• **Text section**:
<<<<
# Project 5

**Kai Lukowiak**

> _The goal of this project is give you practice beginning to work with a distributed recommender system. It is sufficient for this assignment to build out your application on a single node._

> Adapt one of your recommendation systems to work with Apache Spark and compare the performance with your previous iteration. Consider the efficiency of the system and the added complexity of using Spark. You may complete the assignment using PySpark (Python), SparkR (R) , sparklyr (R), or Scala.

In every project except the first I tried to implement Spark. However, I struggled with Java versions as well as spark locations. Eventually, I installed spark through sparklyr, the API has a command that install spark. I then deleted Java 10 from my computer and just had one version of 8. 

Now it works flawlesly. 

Most of my work was done in python, so I didn't use `recommenderlab` which is an R library. Instead, I used [Implicit](http://implicit.readthedocs.io/en/latest/). This comes with a built in ALS function. I'll compare these two.

---

## Implicit

First of all, a rehash of assignment 3 using Implicit. The notebook can be found [here](https://github.com/kaiserxc/DATA643/blob/master/Project3/Project3.ipynb)

Unfortunetly, Implicit doesn't run on my computer so I cann't compare the times that it takes to run. 

Also unfortunetly, I don't have the rmse values. However, I think the accuracy on this small scale will be similar.

While getting spark to work is more difficult at the start, the pyspark API is much easier to work with after the fact and makes working with recommenders easy and pleasurable. 

---

## Loading the Data:

In [16]:
import pandas as pd
import scipy as sp
from scipy.sparse import coo_matrix
ratings = pd.read_csv('../Project2/ml-latest-small/ratings.csv')
movies = pd.read_csv('../Project2/ml-latest-small/movies.csv')

In [18]:
## Import libraries
from pyspark.ml.evaluation import RegressionEvaluator
from pyspark.ml.recommendation import ALS
from pyspark.ml.tuning import TrainValidationSplit, ParamGridBuilder
from pyspark import SparkContext
from sklearn.metrics import mean_squared_error
import pandas as pd
from pyspark.sql import SQLContext

#### Initializing Spark

This step caused me so much pain over the entire course. But once it works, it's so simple.

In [19]:
## Initialize Spark
sc = SparkContext('local', 'project5.1')
sql_sc = SQLContext(sc)

In [20]:
## Load data
s_df = sql_sc.createDataFrame(ratings)

X_train, X_test = s_df.randomSplit([0.7, 0.3], seed=643)

#### Training

Really, this stop is so simple. It's not much more difficult than implementing linear regression.
>>>>
• **Data shown**:
<<<<
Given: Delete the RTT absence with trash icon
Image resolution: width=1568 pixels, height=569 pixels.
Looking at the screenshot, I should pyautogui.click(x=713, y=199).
>>>>
• **Set task**: Reproduce, word for word, the stretch of the Spark recommender write-up above from "#### Initializing Spark" through "sql_sc = SQLContext(sc)".

• **Exercise solution**:
#### Initializing Spark

This step caused me so much pain over the entire course. But once it works, it's so simple.

In [19]:
## Initialize Spark
sc = SparkContext('local', 'project5.1')
sql_sc = SQLContext(sc)